Er waren duistere zaken aan de gang in het Midden-Oosten. Zo ontdekte de mede-eigenaar (X) van een handelsmaatschappij die zich op dit gebied richtte. Zijn compagnon (Y) zou een dealtje hebben gesloten met de agent in Saoedi-Arabië, en zo geld onttrokken hebben aan de firma. De accountant die de rekeningen samenstelde is een zwager van Y. De gevaren voor de objectiviteit en onafhankelijkheid lagen levensgroot op de loer.
Niet nodig
De betreffende AA is zich echter van geen kwaad bewust, bleek tijdens de zitting voor de Accountantskamer, waar hij werd aangeklaagd. Hij vond het bijvoorbeeld niet nodig de klager expliciet in te lichten over de familieband met de andere vennoot, daar kwam laatstgenoemde pas ruim een jaar na aanvang van de werkzaamheden van de accountant achter. ‘Ik ging ervan uit dat hij het wel wist, die twee kenden elkaar al acht jaar’, luidde het verweer.
Geen been
Die familieband werd helemaal heikel toen Y twee jaar na de oprichting van de firma, die sterk groeiend was, ineens met de samenwerking wilde stoppen. Kon de AA toen nog wel onafhankelijk zijn bij de verstoorde relatie, vroeg de klager destijds al aan betrokkene. Die zag er echter totaal geen been in. Hij hoefde immers alleen maar de jaarrekening samen te stellen en niet te controleren. Die cijfers kwamen alleen wel van zijn zwager, die de zaken in het Midden Oosten behartigde.
Hoge commissie
Kort na het uitbreken van het conflict in 2013 deed klager nog een schokkende ontdekking. In de administratie, die door de vrouw van de medevennoot werd gevoerd, ontdekte hij een contract met de agent in het Midden-Oosten waar hij niet van op de hoogte was.

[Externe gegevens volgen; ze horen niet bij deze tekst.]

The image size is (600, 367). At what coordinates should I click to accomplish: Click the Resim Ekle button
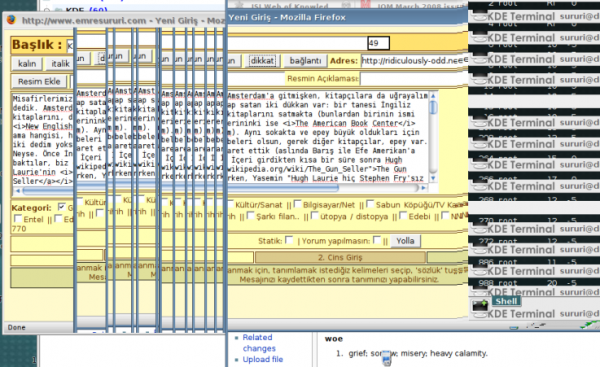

De klager wist wel dat er 40% commissie van de winst aan die agent werd betaald. ‘ Wel veel’, vond de klager al.  Er hoefden alleen maar simpele zaken ter plekke zaken geregeld te worden voor de zakenmannen, zoals vervoer en hotel, maar soit, dacht X, kennelijk werkt het zo in die contreien. Tot hij een aanvullend contract onder ogen kreeg, waarin stond dat de agent driekwart van die fee ter plekke weer terug zou betalen aan de medevennoot vanwege  ‘lokale kosten van de onderneming’. Die kosten zijn nergens verantwoord in de jaarrekening. Was ook niet nodig volgens de accountant, omdat gewoon de commissie van veertig procent volgens contract is betaald.

Fraude
De klager vermoedt dat er op die manier in elk geval ruim een ton naar zijn (voormalige) vennoot is gegaan, en mogelijk speelde de vermeende fraude nog veel langer. Ook vermoedt klager dat de vennoot erop uit was de BV te liquideren, om die onttrekkingen te verdoezelen. Verder kwam hij erachter dat er een nieuwe BV was opgericht, officieel op naam van de echtgenote van de compagnon, onder vrijwel dezelfde naam en gericht op dezelfde activiteiten. De accountant had hem daarover niet ingelicht, omdat hij naar eigen zeggen niet op de hoogte was van de activiteiten van zijn zwager. ‘Ik heb bewust geen vragen gesteld omdat ik me afzijdig wilde houden”, bleef betrokkene herhalen, hoewel hij moest toegeven dat de plannen wel gevolgen hadden kunnen hebben voor de jaarrekening van de eerste BV, zoals het opnemen van een bedrag aan goodwill. 
De Accountantskamer verwacht uitspraak te doen over een week of twaalf.